As someone who uses math most of the day but very often doesn't really understand why math folks are excited about most of the things math folks are excited about, this is all really interesting and mostly new. (I've seen variations on the coins and needle ones. But the writeups are quite good.) The noodles are cool, and the potato paper is great fun. Thanks!
posted by eotvos at 7:22 AM on June 29, 2022


The average measurement is known as mean width.

... the average size of its shadows

... average sinuosity of all (idealized) rivers
The word "average" is doing an unconscionable amount of work in all of those sentences and is about to go on strike.
posted by Aardvark Cheeselog at 7:25 AM on June 29, 2022 [2 favorites]


Right, Aardvark! I think for the shadows, you'd have to integrate, as in the average size of a function over an interval: the integral of the function divided by the length of the interval. For the rivers, in the paper, "These opposing, processes self-organize the sinuosity into a steady state around a mean value of s = 3.14." (Then the footnote supposedly proves it.) Assuming it is true, it would mean that the ideal rivers are all on nearly flat planes of uniform soft soil and have existed there for long enough to approach that mean.
posted by TreeRooster at 7:47 AM on June 29, 2022


I’m not sure where shadows come in to it, but if you think about a convex shape’s average width, suitably defined, you’re describing a circle of that average’s diameter. But any shape with that average width would have to have a perimeter larger than the circle! So I don’t think this checks out.
posted by sjswitzer at 12:32 PM on June 29, 2022


On second thought, I’d have to think harder on the definition of “mean width” and its possible interpretations. It could be that deviations from a circle could increase the mean under suitable definitions. There’s a 3blue1brown that goes down the rabbit hole of random intersections. It might even already be linked here.
posted by sjswitzer at 12:44 PM on June 29, 2022


Some more about the rivers: this person thinks the real ratio should be pi/2, and the pictures are convincing. Real rivers aren't fractal curves, usually. This person talks a bit about the width of the river and size of meanders, to deal with the scale-free-ness. It has citations.

On the potatoes: I immediately though of the work of Tom Leinster, on general conceptions of magnitude which can be used to measure almost anything, from biological diversity to measuring systems (metric spaces) themselves. Then I noticed the potato paper is stored on Tom's website! Here's his main site, scroll down a bit to see his papers on Size. A paper that references potatoes is a good place to start.
posted by TreeRooster at 2:16 PM on June 29, 2022


Ahhh, that ant paper is so cool, especially the bit with the "magic carpet" at the end. Thanks for linking, Dr. Curare.

TreeRooster is right -- mean width is an integral. For a plane figure, the directions you can measure in are indexed by one angle θ, so you measure width as a function of θ, integrate from 0 to 2π, and divide by 2π to normalize. In higher dimensions, you have to integrate over a spherical space of directions. Here's Wikipedia on mean width (I couldn't find a less dry and technical write-up, unfortunately).
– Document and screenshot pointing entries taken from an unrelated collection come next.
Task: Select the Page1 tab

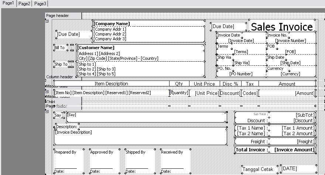Action: point(8,3)
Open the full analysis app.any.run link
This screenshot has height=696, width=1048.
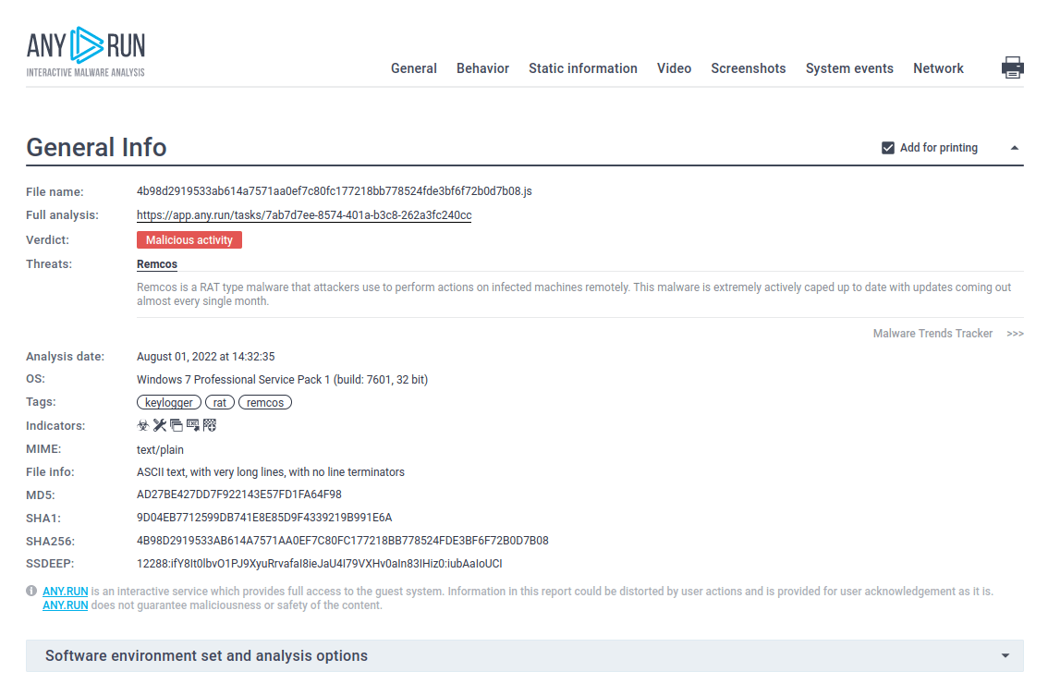click(304, 215)
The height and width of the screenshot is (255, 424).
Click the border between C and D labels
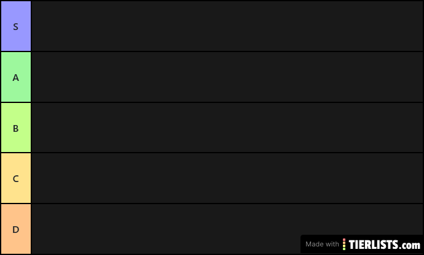tap(16, 204)
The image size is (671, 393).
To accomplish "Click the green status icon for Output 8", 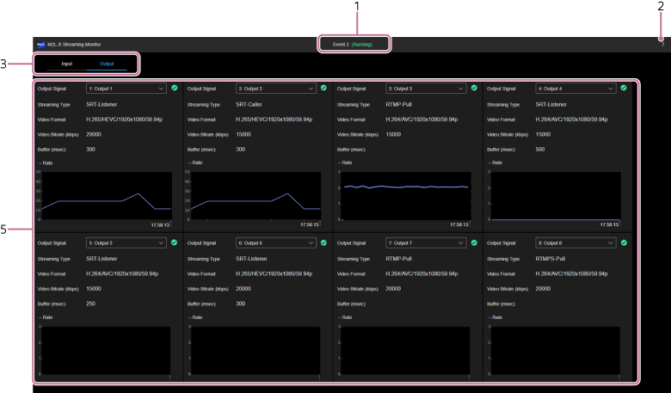I will (625, 243).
sjswitzer, I'm not sure I understood your comment, but do you know about Reuleaux triangles? Those are examples of curves that have the same width no matter what direction you measure in, but they aren't circles. If you compare the Reuleaux triangle of width w to the circle of diameter w, they have equal perimeter! (The circle has more area, though.)
posted by aws17576 at 2:20 PM on June 29, 2022 [2 favorites]


Thanks, scruss (I think)!

Yeah, Chris Staecker's channel is a huge old time-suck. His one on the polar planimeter was the gateway drug for me.

But the real potato-quality area measurement device is the hatchet planimeter. Just accurate enough to give you an estimate of area that'll do, but so simple it almost defies belief.